[[ Given records open ]]
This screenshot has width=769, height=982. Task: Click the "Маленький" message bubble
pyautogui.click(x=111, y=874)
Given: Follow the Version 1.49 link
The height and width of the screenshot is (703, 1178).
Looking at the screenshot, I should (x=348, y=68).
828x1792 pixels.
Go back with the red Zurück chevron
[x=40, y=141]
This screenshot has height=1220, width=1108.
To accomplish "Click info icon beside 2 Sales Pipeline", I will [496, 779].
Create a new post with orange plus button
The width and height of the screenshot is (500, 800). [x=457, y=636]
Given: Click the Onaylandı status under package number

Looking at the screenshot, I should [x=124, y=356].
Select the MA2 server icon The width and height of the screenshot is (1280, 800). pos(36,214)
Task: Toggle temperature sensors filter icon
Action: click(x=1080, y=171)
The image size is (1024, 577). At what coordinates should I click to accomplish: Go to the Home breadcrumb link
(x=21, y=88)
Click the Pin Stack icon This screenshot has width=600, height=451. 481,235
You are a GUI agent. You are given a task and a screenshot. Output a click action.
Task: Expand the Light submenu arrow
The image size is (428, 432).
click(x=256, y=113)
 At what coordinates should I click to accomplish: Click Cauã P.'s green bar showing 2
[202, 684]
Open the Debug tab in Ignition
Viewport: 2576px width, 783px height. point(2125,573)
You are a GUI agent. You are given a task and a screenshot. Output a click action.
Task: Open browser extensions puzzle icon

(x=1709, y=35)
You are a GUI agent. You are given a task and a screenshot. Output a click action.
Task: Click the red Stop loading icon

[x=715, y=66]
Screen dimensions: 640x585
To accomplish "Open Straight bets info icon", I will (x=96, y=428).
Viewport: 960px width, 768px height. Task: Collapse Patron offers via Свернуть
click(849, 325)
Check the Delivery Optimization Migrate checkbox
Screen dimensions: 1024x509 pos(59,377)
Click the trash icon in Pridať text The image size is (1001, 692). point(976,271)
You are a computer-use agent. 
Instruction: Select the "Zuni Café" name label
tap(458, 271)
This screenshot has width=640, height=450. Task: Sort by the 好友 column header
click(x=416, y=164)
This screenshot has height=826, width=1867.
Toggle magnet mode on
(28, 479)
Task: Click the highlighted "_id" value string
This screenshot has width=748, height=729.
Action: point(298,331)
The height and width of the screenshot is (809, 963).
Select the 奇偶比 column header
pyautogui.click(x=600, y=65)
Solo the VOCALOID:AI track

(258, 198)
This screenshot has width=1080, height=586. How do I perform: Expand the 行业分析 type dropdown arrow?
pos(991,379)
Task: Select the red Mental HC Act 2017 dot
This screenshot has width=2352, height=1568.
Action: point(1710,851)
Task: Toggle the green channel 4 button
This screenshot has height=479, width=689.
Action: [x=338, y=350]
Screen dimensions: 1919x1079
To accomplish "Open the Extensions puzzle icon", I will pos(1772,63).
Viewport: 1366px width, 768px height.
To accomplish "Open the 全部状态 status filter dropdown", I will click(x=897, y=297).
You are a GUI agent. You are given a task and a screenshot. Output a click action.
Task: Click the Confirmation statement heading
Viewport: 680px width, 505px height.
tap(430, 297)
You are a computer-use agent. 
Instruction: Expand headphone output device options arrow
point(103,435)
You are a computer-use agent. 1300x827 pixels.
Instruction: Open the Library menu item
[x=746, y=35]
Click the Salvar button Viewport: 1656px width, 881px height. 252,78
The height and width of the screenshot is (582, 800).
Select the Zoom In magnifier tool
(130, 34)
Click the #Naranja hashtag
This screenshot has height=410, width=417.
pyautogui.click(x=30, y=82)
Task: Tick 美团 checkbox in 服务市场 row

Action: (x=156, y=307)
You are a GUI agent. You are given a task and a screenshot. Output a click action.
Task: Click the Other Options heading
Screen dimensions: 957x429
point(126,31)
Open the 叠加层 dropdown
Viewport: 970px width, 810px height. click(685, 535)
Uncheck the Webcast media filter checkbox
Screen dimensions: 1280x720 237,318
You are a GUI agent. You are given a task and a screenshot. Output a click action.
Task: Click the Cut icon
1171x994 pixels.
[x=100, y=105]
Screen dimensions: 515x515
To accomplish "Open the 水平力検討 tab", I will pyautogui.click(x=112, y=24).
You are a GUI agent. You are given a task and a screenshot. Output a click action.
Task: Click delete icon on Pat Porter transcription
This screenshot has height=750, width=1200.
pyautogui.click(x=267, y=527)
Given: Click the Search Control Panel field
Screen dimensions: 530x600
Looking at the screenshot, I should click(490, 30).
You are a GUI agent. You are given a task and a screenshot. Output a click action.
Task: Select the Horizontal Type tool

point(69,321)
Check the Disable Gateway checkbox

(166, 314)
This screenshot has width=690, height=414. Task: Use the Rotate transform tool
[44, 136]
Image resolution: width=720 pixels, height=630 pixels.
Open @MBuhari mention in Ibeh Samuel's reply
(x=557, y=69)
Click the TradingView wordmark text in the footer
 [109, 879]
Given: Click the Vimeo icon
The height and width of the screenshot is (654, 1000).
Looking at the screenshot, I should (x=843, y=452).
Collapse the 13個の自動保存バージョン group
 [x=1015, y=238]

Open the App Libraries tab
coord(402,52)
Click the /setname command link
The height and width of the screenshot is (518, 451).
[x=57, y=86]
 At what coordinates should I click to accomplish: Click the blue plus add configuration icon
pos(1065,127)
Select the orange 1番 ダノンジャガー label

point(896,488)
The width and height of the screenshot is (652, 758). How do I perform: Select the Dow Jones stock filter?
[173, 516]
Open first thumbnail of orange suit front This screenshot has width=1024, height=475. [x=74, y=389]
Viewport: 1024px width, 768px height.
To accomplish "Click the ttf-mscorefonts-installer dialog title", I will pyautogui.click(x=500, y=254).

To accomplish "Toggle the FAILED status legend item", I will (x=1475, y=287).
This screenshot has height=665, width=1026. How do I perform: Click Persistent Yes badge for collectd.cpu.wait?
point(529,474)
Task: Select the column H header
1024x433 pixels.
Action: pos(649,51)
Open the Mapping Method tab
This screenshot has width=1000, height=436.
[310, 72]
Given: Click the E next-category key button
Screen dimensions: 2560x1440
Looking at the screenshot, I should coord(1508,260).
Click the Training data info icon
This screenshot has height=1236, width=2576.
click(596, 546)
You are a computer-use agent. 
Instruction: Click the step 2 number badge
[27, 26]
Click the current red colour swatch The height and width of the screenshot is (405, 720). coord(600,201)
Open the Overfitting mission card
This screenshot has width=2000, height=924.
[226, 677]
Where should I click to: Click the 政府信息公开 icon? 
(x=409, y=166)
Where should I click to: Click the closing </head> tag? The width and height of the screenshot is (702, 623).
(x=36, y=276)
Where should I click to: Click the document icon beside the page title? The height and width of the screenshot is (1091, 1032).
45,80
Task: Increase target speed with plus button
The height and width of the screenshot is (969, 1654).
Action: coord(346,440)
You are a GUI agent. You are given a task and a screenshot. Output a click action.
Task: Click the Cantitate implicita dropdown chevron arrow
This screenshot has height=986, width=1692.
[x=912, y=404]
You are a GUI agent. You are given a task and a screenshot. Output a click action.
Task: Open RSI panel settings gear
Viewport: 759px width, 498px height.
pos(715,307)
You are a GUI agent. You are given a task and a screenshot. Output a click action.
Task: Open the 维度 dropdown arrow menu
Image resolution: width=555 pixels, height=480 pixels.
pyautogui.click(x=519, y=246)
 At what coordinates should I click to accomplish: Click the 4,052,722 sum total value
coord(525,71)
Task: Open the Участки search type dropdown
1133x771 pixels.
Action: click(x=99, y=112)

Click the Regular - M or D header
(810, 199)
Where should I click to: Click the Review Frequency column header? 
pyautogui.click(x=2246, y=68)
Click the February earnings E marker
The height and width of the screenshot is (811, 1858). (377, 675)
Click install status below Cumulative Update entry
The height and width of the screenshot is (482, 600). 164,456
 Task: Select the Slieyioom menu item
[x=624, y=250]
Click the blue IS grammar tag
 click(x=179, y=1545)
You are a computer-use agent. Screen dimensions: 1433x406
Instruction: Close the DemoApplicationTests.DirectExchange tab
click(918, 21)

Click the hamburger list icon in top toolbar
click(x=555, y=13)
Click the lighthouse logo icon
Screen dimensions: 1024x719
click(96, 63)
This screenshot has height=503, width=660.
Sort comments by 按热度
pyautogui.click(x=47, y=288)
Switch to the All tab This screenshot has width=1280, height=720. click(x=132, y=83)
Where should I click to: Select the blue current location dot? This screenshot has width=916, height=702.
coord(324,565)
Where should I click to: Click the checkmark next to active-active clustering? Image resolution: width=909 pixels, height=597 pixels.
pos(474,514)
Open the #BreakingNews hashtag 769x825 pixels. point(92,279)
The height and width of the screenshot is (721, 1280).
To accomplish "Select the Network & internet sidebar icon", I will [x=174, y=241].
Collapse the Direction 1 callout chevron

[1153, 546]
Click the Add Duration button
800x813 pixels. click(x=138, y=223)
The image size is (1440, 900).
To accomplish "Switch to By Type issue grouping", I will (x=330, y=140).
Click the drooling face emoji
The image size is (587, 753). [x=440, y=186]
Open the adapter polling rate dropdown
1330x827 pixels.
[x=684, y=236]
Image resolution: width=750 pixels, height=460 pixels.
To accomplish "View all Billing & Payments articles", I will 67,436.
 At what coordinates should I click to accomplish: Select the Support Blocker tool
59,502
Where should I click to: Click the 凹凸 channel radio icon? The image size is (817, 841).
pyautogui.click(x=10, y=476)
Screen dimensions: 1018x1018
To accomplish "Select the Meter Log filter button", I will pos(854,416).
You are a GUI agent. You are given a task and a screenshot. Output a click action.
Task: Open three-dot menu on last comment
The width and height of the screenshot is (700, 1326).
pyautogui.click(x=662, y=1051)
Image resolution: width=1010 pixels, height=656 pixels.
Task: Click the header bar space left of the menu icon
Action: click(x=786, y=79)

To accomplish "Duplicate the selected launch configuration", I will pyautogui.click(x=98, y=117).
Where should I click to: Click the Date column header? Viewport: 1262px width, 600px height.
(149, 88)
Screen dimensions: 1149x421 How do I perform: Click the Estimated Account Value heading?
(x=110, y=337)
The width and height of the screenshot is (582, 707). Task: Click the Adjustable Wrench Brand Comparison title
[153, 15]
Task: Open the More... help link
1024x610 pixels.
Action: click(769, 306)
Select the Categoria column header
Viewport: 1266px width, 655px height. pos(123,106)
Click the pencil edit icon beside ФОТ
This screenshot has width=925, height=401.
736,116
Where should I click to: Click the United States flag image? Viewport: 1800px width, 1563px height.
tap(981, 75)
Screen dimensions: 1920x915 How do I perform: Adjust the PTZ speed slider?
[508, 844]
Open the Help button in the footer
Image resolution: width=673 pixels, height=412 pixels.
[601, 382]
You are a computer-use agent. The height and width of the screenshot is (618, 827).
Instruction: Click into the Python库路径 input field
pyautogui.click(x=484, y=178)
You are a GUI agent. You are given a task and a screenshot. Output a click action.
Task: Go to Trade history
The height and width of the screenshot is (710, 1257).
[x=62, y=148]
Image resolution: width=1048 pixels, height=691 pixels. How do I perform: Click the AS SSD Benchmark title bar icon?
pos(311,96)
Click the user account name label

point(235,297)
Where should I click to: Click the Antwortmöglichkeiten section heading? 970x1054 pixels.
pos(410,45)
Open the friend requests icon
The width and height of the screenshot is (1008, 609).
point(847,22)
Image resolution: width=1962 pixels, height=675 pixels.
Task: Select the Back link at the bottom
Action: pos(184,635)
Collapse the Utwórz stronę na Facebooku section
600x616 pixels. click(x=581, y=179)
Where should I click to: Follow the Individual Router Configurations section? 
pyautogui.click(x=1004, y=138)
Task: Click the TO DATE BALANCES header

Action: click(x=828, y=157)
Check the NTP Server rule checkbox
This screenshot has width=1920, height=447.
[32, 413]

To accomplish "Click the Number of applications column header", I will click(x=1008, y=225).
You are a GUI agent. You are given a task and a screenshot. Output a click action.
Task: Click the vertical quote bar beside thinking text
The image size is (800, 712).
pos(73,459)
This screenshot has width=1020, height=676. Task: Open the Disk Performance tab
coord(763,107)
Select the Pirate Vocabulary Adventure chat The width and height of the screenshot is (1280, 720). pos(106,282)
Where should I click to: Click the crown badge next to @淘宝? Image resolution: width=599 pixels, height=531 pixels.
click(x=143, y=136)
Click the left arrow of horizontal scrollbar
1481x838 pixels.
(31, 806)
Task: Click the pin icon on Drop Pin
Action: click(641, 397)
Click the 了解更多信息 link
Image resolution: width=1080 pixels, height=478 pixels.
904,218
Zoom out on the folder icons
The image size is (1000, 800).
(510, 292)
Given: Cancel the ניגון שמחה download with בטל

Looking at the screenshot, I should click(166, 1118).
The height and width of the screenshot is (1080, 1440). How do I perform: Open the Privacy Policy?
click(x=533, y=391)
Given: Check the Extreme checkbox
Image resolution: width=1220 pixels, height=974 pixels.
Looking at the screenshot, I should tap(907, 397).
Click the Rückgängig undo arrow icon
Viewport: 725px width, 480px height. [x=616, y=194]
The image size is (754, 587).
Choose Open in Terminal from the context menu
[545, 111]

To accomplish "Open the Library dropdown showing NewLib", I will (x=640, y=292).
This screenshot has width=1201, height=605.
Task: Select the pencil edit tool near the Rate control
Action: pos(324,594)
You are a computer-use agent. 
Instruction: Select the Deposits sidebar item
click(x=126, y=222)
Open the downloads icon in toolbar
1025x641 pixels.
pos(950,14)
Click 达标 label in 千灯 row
[[ Given records closed ]]
- [Exercise description]: Keep both end lines and retype everything in the records above from the line containing "Click install status" through the line containing "Click the lighthouse logo icon", exactly, with nothing else.

- [Solution]:
Click install status below Cumulative Update entry
The height and width of the screenshot is (482, 600). 164,456
 Task: Select the Slieyioom menu item
[x=624, y=250]
Click the blue IS grammar tag
 click(x=179, y=1545)
You are a computer-use agent. Screen dimensions: 1433x406
Instruction: Close the DemoApplicationTests.DirectExchange tab
click(918, 21)

Click the hamburger list icon in top toolbar
click(x=555, y=13)
Click the lighthouse logo icon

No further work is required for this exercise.